Quelques heures plus tard, nous voilà dans une leçon d’enseignement de la culture générale (ECG) chez les futurs installateurs en chauffage. Pendant plusieurs leçons, les apprentis devront se demander pourquoi des individus fuient leur pays. Ils consignent les premiers mots-clés en groupes pendant dix minutes: pauvreté, manque d’eau, guerre, Ebola... Après avoir discuté d’un texte de la comtesse Marion von Dönhoff, les apprentis cherchent eux-mêmes sur Internet des sources qu’ils présenteront en une minute au reste de la classe lors d’une prochaine leçon. Le traitement de ces textes repose sur la méthode SQ3R visant une lecture efficace. Cette séquence d’enseignement permet, elle aussi, d’identifier des aspects de l’orientation vers les compétences opérationnelles. D’une part, des travaux effectués de manière individuelle et en groupe, qui aboutissent à des produits et à des actions (présentations, textes, posters). D’autre part, l’intégration des langues dans l’enseignement thématique. L’enseignement des langues dans l’ECG n’est pas seulement synonyme de grammaire et d’orthographe, mais aussi d’assimilation de méthodes de compréhension de textes, d’élaboration structurée de textes ou d’échanges délibérés d’arguments. Au final, les thèmes traités doivent être proches du quotidien des apprentis et toucher à l’actualité, ce qui n’est pas sans poser problème dans le combat que mènent les enseignants de l’ECG pour capter l’attention. Christoph Aerni, enseignant de l’ECG, affirme qu’il applique cette méthode depuis 30 ans déjà. A l’époque, il se référait au principe de Pestalozzi «tête, cœur, main». Aujourd’hui, il essaie d’axer ses cours de manière encore plus consciente sur les activités professionnelles des apprentis. Les installateurs en chauffage discuteront de défis écologiques alors que, dans le commerce de détail, les débats porteront sur l’évolution des centres-villes au travers du commerce sur Internet. L’enseignant utilise également des médias que les jeunes possèdent de toute façon et n’emploie plus de supports imprimés.

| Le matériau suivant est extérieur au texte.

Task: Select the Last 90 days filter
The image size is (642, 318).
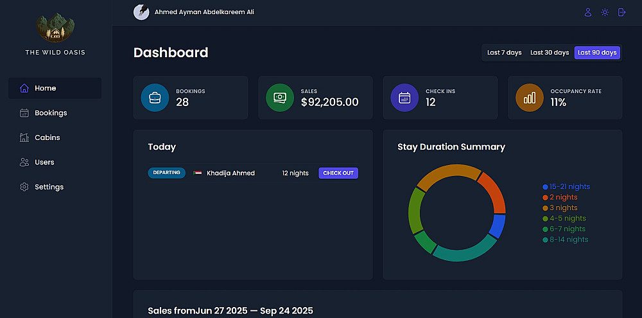Action: (x=597, y=53)
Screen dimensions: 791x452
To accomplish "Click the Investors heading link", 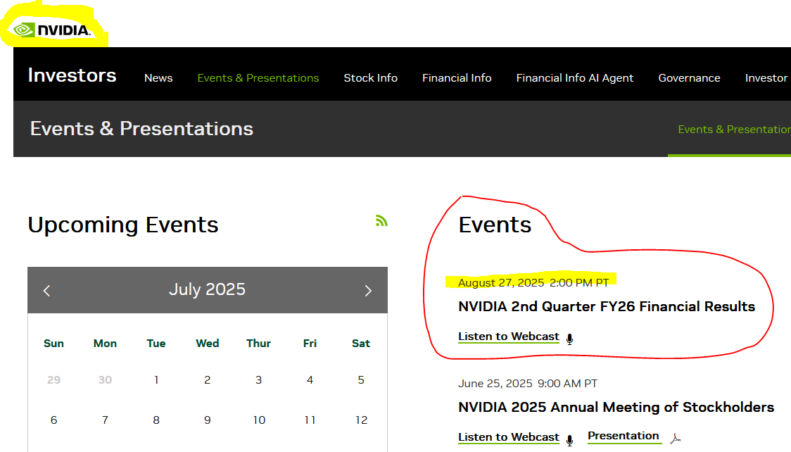I will (x=72, y=75).
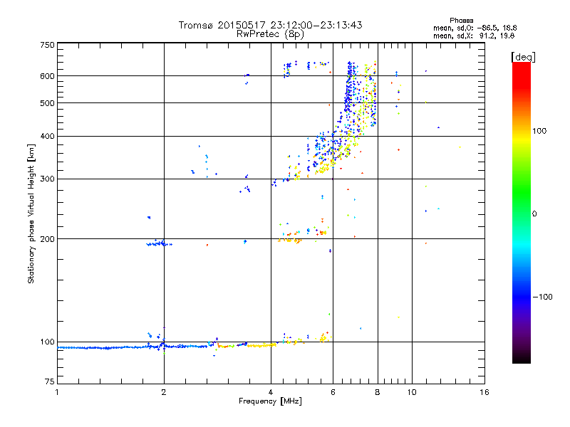Pick the red top of the colorbar
The image size is (570, 427).
click(x=521, y=66)
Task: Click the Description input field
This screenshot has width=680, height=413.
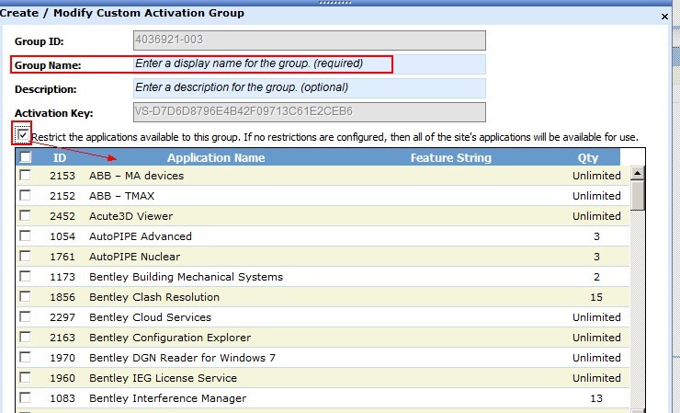Action: click(309, 88)
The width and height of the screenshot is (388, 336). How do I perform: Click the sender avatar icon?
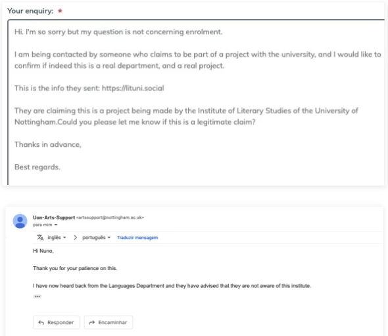[x=20, y=221]
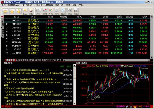Viewport: 154px width, 109px height.
Task: Click the 修正 correction icon
Action: [x=25, y=12]
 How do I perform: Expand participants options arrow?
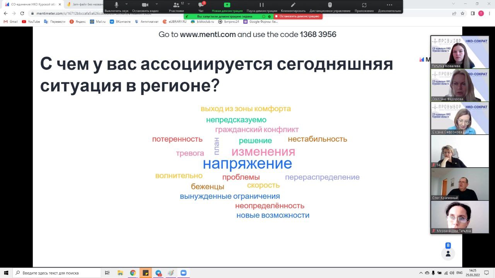(189, 4)

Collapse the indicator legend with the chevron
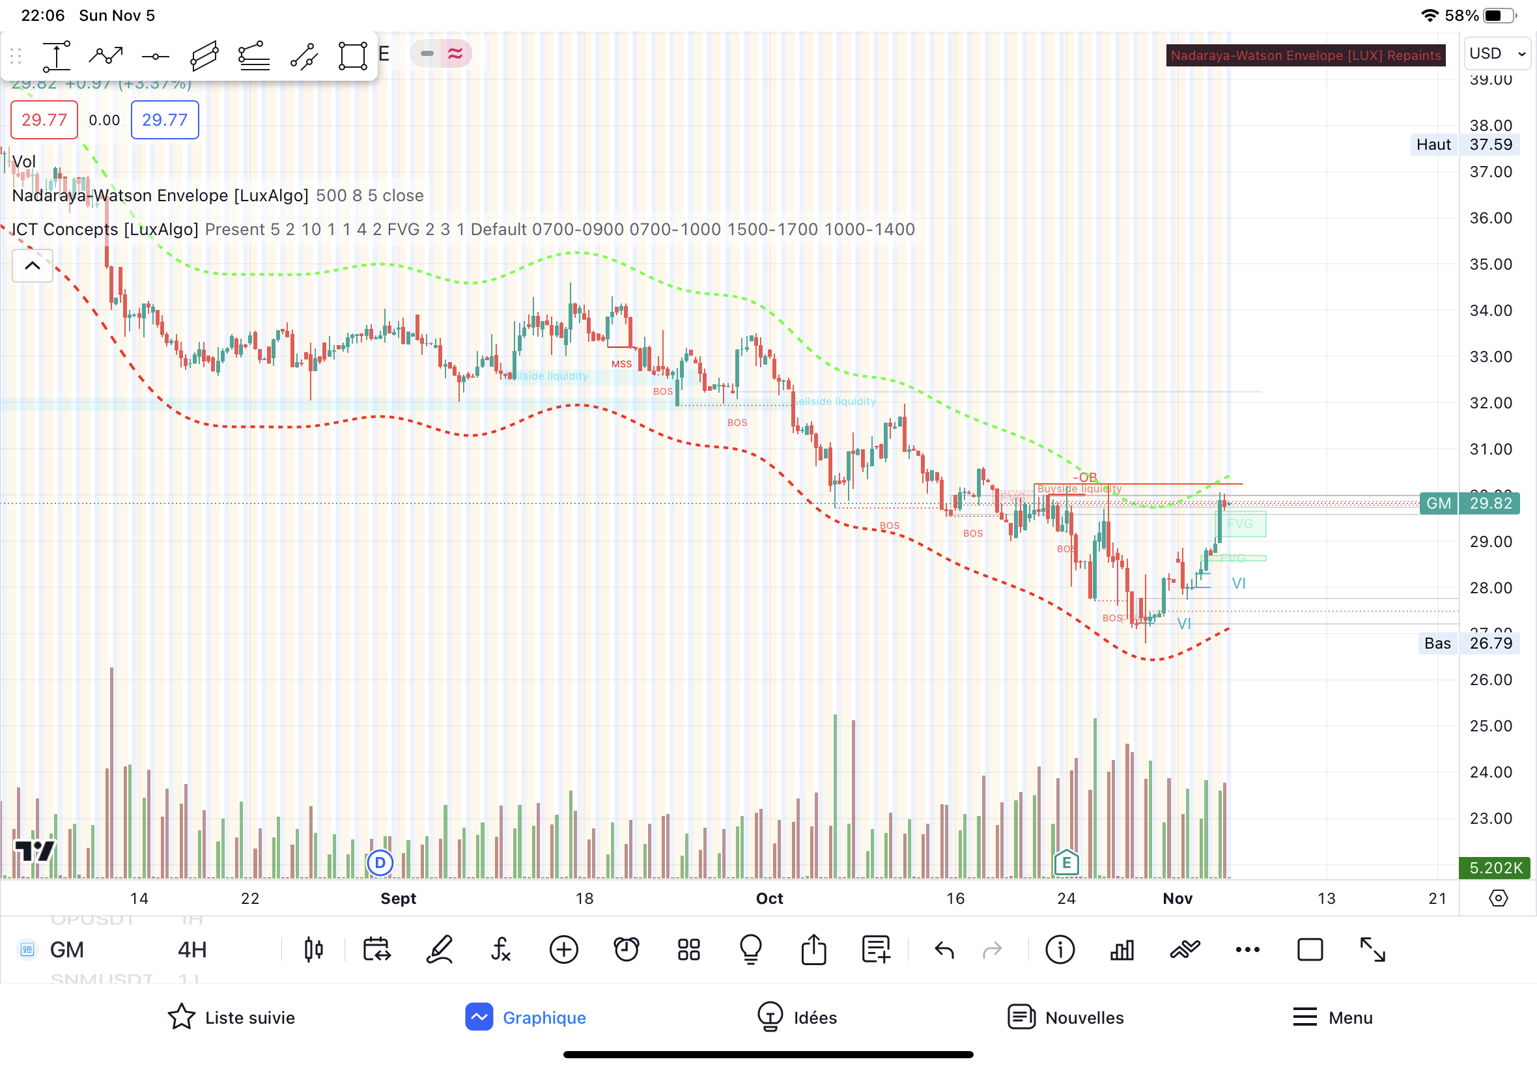pos(32,266)
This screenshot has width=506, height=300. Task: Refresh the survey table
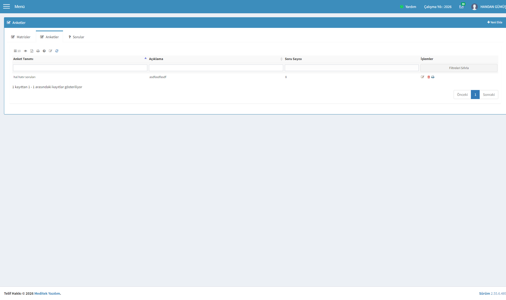57,51
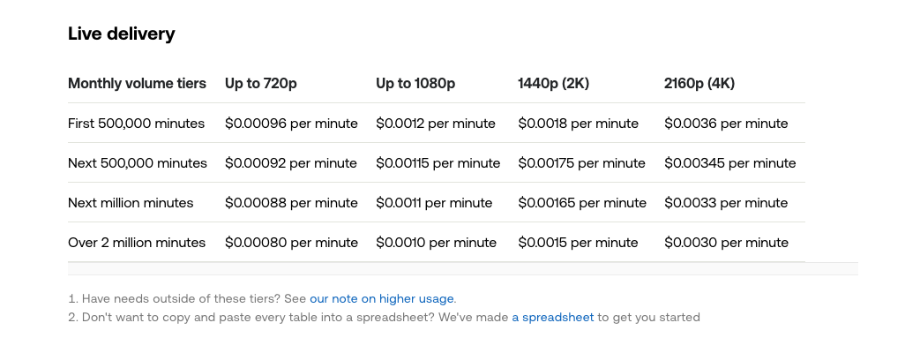
Task: Click the "Live delivery" heading
Action: 122,34
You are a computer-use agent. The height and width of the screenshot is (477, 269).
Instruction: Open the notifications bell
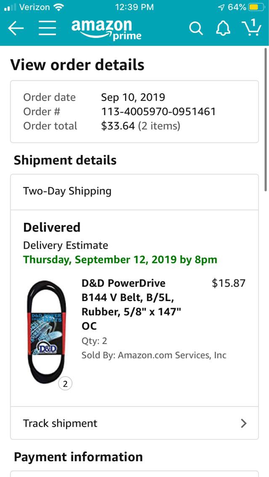pyautogui.click(x=223, y=28)
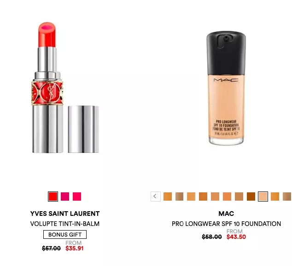Click the Bonus Gift badge
Image resolution: width=292 pixels, height=266 pixels.
(x=65, y=234)
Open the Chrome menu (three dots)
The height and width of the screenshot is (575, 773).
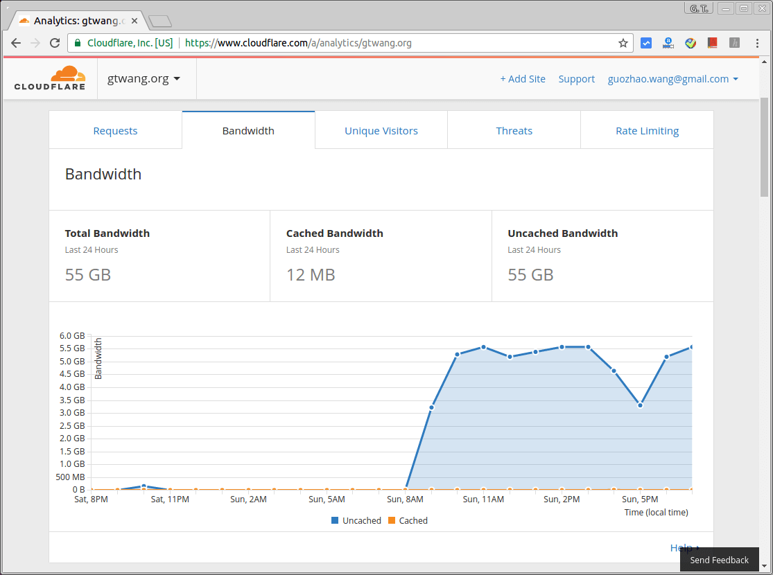point(757,43)
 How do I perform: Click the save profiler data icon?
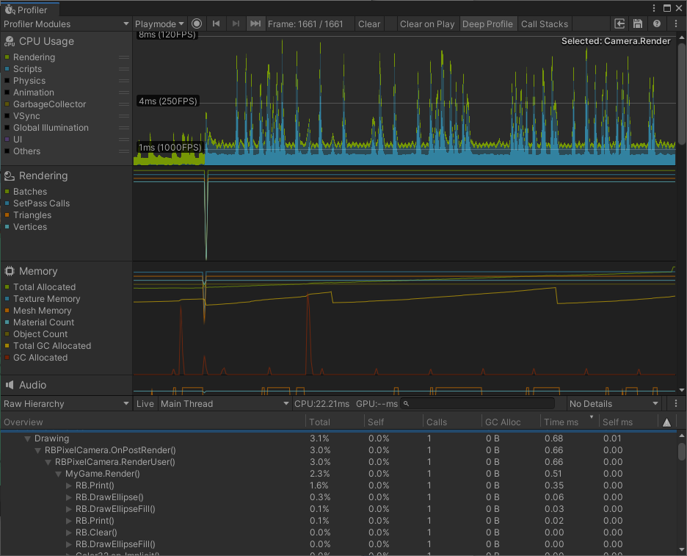pos(639,24)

Des plans d’études surchargés

Willy Obrist, auteur d’ouvrages spécialisés et responsable de division à l’Ecole professionnelle artisanale et industrielle (GIBB) de Berne, estime que le paradigme de l’orientation vers les compétences opérationnelles est bien établi dans l’ECG. D’après lui, l’enseignement est diversifié, axé sur les thèmes personnels et sociaux importants pour les jeunes, et atteint son apogée dans le travail d’approfondissement au dernier semestre. Les apprentis traitent un thème pendant plusieurs demi-journées, de manière autonome ou en groupe, documentent les résultats et les présentent devant la classe. Willy Obrist se montre toutefois critique face à la surcharge de contenus dans le plan d’études cadre. Cet avis est partagé par Manfred Pfiffner, spécialiste de l’ECG et futur professeur en didactique de la formation professionnelle à la Haute école pédagogique de Zurich. Tous deux seraient favorables à un allègement des plans d’études. Ils critiquent en outre le fait que les procédures de qualification écrites, qui représentent un tiers de la note de l’ECG, se déroulent encore la plupart du temps de manière conventionnelle; par exemple, l’utilisation d’aides à la recherche reste interdite. Un guide dans ce domaine serait utile. Pour Manfred Pfiffner, le chemin vers un enseignement orienté de manière conséquente vers les compétences opérationnelles est encore long. La majorité des enseignants de l’ECG y ont rarement été formés. Des formations continues supplémentaires sont largement nécessaires.